Directions for this task: Give an exact copy of the lines from the beginning of the listing below to the "Click the blue Панторанец xenotype icon" line, inclusive.

*** Material shown ***

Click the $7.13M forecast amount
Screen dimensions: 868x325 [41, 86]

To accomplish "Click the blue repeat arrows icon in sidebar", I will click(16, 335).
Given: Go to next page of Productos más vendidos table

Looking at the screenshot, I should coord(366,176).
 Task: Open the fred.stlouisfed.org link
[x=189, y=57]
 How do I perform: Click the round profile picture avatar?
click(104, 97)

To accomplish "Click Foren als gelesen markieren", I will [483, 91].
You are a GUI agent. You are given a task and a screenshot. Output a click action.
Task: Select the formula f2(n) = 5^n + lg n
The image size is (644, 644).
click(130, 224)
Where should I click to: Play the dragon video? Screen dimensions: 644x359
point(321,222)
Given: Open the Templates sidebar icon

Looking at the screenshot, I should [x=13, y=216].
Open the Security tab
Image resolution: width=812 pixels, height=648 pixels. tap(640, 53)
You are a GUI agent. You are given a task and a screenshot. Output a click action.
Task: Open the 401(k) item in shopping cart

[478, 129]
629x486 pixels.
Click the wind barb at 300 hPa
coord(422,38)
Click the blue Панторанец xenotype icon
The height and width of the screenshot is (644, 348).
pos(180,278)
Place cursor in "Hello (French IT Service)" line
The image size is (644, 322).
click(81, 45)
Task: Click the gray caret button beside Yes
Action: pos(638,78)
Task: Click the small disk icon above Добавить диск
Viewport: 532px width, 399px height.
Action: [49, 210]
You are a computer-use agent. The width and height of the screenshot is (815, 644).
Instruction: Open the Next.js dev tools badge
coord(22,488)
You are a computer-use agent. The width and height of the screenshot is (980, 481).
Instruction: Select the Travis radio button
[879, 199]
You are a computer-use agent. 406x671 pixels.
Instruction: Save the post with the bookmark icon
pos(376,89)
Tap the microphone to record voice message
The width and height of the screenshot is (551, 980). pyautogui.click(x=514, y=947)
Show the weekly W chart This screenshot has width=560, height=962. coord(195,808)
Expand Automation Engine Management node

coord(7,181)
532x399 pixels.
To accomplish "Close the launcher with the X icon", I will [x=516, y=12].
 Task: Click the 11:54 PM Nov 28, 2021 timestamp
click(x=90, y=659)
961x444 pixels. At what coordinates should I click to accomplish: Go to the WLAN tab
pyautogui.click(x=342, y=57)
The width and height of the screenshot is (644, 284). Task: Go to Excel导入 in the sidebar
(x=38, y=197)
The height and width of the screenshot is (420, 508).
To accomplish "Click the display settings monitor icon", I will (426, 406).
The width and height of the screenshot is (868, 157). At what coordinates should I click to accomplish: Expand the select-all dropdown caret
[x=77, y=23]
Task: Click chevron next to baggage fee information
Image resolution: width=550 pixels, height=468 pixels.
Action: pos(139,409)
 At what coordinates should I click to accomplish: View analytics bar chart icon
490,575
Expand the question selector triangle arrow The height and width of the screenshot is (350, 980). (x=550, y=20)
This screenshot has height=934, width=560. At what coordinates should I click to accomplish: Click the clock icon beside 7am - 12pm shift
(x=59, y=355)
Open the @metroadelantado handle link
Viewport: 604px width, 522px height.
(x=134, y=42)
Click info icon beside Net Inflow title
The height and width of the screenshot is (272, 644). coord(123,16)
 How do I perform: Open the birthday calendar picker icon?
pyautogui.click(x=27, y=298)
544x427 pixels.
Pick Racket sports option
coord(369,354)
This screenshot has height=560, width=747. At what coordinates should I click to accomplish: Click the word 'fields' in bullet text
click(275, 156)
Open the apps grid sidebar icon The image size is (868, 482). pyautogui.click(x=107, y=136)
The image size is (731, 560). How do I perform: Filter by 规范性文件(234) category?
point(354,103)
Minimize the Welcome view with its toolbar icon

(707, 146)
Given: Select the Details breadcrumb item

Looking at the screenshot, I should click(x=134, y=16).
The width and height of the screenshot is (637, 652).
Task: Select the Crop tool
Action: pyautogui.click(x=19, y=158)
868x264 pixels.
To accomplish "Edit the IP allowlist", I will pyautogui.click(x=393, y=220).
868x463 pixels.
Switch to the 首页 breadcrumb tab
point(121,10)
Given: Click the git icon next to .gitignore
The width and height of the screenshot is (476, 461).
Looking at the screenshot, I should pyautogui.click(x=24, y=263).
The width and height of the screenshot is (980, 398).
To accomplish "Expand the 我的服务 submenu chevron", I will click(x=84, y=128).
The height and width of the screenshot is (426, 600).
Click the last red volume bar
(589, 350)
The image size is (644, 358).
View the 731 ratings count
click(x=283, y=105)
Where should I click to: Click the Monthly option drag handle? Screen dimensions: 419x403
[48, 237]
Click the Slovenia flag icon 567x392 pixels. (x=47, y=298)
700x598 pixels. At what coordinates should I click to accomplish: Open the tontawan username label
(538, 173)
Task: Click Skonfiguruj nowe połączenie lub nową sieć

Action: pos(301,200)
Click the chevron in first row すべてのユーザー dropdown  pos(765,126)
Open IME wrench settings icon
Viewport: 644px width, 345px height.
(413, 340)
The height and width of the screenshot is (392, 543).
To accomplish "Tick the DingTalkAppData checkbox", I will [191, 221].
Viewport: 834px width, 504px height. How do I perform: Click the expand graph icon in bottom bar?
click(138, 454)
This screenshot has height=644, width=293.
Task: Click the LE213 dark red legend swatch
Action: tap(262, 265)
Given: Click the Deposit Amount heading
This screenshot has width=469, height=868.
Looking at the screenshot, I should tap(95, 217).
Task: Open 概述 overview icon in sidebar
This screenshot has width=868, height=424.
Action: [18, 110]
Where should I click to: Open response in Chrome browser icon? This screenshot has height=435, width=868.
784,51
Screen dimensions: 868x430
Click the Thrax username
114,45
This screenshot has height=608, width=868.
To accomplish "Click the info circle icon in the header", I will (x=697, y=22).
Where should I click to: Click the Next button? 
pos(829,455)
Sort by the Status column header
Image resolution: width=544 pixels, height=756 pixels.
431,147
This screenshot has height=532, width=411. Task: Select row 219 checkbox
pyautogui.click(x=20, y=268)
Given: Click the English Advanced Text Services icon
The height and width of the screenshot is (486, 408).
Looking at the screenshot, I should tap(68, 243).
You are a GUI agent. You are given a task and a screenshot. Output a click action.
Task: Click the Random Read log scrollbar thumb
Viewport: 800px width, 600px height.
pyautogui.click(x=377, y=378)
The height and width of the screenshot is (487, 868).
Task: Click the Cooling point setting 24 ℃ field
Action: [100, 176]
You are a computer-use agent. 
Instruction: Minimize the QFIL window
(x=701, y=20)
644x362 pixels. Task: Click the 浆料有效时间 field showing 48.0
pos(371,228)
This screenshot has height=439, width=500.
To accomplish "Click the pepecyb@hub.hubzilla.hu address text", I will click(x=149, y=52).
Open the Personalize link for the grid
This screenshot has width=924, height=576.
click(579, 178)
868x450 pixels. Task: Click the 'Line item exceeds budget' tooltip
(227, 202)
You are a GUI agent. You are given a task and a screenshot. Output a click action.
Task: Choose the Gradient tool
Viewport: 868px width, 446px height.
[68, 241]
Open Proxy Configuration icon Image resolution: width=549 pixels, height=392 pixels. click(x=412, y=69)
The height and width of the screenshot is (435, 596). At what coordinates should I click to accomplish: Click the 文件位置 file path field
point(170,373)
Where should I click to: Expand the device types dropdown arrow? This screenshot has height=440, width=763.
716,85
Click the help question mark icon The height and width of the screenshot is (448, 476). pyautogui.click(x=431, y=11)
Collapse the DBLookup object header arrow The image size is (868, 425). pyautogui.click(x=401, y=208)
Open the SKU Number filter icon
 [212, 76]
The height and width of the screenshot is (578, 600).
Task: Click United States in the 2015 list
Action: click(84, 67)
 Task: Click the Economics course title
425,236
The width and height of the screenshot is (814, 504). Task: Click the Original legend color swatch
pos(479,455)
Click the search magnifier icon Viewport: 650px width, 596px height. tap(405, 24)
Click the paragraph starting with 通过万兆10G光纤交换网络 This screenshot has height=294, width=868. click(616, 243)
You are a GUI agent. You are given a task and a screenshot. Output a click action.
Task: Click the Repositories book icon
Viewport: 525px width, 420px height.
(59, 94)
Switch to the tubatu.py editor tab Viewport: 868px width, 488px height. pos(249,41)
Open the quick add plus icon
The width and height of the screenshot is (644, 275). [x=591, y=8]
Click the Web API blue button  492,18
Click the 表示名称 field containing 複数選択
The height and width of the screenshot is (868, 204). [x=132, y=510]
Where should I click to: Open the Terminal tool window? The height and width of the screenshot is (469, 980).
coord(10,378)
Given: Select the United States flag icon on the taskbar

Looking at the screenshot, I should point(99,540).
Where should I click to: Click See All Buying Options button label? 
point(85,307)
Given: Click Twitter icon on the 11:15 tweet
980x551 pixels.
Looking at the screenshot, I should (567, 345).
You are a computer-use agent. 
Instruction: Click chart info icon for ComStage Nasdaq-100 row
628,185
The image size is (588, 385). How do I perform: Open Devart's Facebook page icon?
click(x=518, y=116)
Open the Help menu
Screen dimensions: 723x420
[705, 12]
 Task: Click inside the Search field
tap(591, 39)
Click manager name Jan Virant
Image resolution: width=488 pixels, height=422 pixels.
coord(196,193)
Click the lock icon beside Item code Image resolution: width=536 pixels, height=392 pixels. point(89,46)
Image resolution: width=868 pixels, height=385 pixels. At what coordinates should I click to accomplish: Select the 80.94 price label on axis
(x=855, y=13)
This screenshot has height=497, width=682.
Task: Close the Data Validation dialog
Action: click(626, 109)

*** End of Material shown ***

Response to this exercise:
Click the $7.13M forecast amount
Screen dimensions: 868x325 [41, 86]

To accomplish "Click the blue repeat arrows icon in sidebar", I will click(16, 335).
Given: Go to next page of Productos más vendidos table

Looking at the screenshot, I should coord(366,176).
 Task: Open the fred.stlouisfed.org link
[x=189, y=57]
 How do I perform: Click the round profile picture avatar?
click(104, 97)

To accomplish "Click Foren als gelesen markieren", I will [483, 91].
You are a GUI agent. You are given a task and a screenshot. Output a click action.
Task: Select the formula f2(n) = 5^n + lg n
The image size is (644, 644).
click(130, 224)
Where should I click to: Play the dragon video? Screen dimensions: 644x359
point(321,222)
Given: Open the Templates sidebar icon

Looking at the screenshot, I should [x=13, y=216].
Open the Security tab
Image resolution: width=812 pixels, height=648 pixels. tap(640, 53)
You are a GUI agent. You are given a task and a screenshot. Output a click action.
Task: Open the 401(k) item in shopping cart

[478, 129]
629x486 pixels.
Click the wind barb at 300 hPa
coord(422,38)
Click the blue Панторанец xenotype icon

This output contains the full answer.